Monday, July 11, 2016

NLP (almost) From Scratch - Implementing the POS Network


Recently I was tasked with reading the Natural Language Processing (almost) from Scratch paper by Collobert, et al, and sharing my findings with other members of the San Francisco Deep Learning Enthusiasts meetup group. Unlike other meetups, where you go to listen to experts, this one is more like a study group. Our primary activity is watching and discussing deep learning videos and sharing information about Deep Learning (DL). We (usually) meet every Thursday - if you are interested in bootstrapping your DL skills and are in San Francisco, you should join us.

But in any case, getting back to the paper. Even though it was written in 2011, it is still interesting as one of the first major application of DL techniques to Natural Language Processing (NLP). Proof that its interesting to the population at large (as opposed to just us in our meetup) comes from the fact that it featured on The Morning Paper recently (July 4th 2016).

The field of NLP has certain core tasks upon which other higher level, more "magical" applications are built. These tasks are part of speech (POS) tagging, phrase chunking, named entity recognition (NER) and semantic role labeling (SRL). Each of these tasks have standard datasets and benchmark results that NLP researchers are constantly trying to beat. What sets this paper apart is that this is the first time where the authors avoided any task specific feature engineering (i.e., creating hand crafted linguistic features), and yet achieved results that beat current benchmarks in 3 of the 4 tasks.

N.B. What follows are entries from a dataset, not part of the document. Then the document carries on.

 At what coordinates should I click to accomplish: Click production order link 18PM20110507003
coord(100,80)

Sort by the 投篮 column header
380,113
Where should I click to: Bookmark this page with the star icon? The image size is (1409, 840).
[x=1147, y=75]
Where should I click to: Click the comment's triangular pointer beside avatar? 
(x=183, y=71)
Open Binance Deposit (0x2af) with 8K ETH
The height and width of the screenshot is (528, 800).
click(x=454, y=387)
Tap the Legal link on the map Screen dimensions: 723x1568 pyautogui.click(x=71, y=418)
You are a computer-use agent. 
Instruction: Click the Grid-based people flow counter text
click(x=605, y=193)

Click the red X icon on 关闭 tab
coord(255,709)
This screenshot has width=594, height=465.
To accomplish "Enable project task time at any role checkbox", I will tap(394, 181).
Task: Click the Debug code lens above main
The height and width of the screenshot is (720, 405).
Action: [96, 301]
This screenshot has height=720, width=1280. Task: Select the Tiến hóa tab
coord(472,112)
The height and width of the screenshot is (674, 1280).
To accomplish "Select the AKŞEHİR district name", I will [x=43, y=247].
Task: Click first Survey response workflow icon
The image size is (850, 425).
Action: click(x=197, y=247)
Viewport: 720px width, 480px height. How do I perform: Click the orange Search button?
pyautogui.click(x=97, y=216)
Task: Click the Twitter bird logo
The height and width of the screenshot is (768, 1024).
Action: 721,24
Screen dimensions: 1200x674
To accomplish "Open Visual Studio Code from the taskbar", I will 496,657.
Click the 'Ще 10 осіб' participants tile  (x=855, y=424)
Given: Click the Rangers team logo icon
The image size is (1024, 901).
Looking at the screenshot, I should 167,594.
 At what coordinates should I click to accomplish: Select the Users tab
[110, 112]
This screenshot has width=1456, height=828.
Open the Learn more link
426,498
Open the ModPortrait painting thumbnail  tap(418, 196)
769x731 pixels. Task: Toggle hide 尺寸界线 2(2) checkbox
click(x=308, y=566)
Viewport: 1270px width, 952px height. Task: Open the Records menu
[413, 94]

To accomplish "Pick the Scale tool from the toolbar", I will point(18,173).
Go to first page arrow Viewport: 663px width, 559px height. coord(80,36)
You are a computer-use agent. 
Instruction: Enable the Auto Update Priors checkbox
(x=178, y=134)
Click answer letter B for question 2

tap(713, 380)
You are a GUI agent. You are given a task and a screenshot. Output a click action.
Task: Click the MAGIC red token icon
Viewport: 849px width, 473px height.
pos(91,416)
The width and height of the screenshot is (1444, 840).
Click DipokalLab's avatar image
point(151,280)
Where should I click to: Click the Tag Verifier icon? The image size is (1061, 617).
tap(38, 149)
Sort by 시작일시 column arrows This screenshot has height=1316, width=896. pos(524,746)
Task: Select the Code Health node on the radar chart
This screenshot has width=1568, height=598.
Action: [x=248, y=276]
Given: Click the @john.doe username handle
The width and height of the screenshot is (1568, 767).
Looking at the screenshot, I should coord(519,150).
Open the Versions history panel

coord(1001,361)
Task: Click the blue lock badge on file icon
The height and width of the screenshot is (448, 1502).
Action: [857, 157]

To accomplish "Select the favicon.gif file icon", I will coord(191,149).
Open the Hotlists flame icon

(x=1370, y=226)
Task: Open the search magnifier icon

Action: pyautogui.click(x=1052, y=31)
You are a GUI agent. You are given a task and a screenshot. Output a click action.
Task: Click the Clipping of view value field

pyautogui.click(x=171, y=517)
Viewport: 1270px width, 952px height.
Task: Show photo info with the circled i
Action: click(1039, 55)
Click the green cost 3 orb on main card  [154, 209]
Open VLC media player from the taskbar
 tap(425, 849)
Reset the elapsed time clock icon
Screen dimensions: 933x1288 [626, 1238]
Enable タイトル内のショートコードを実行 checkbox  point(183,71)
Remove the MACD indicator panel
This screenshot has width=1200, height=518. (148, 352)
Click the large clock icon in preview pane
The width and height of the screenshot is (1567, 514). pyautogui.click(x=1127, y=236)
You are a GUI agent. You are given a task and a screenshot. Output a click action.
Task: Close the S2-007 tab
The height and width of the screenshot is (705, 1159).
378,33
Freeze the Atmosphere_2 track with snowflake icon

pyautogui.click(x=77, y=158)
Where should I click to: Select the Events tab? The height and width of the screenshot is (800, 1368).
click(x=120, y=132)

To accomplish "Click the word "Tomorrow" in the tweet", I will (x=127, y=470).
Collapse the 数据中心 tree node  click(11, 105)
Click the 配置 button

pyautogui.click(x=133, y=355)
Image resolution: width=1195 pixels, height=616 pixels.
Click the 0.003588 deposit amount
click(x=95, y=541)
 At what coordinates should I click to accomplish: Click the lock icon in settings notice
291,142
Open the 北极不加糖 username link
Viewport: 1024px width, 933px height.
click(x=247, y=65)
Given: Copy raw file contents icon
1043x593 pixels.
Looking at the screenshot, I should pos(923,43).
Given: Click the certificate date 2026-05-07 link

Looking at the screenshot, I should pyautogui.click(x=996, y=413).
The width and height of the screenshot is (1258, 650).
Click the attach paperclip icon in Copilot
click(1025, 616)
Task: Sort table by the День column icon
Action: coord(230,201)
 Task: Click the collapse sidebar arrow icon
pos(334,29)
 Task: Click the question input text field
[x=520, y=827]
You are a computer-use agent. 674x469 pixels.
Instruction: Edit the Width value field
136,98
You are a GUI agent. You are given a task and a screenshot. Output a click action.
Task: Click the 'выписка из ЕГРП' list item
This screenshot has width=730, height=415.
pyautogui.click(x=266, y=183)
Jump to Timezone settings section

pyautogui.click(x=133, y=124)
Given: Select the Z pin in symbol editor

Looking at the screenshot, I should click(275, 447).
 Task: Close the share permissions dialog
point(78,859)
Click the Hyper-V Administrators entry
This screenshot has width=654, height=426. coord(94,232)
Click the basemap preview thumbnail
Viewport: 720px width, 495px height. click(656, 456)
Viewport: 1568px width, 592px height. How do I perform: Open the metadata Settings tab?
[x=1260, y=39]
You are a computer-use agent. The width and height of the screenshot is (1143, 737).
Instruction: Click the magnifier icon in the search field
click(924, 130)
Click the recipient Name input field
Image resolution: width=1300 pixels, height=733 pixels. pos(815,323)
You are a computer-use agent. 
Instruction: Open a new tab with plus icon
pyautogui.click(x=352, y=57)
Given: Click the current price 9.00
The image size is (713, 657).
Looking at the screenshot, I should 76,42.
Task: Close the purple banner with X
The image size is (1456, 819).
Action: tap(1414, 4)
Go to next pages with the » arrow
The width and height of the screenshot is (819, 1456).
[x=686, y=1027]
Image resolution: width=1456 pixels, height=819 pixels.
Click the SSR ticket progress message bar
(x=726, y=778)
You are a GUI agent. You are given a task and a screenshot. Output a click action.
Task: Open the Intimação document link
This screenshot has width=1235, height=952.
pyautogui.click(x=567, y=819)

They did this by using a simple Multi-Layer Perceptron (MLP) DL network for the first 3 tasks and a Convolutional Neural Network (CNN) for the last one. Input to the MLP was a context window of 5 words (word ± 2 neighbors). Each word was converted into an embedded vector representation and concatenated to form a context vector. The label was the attribute of the center word (POS or IOB tag). For the SRL tasks, a word based context was not sufficient so they used the entire sentence as input, again converting each word to an embedded vector representation and predicting the word positions of a single verb-predicate pair per sentence.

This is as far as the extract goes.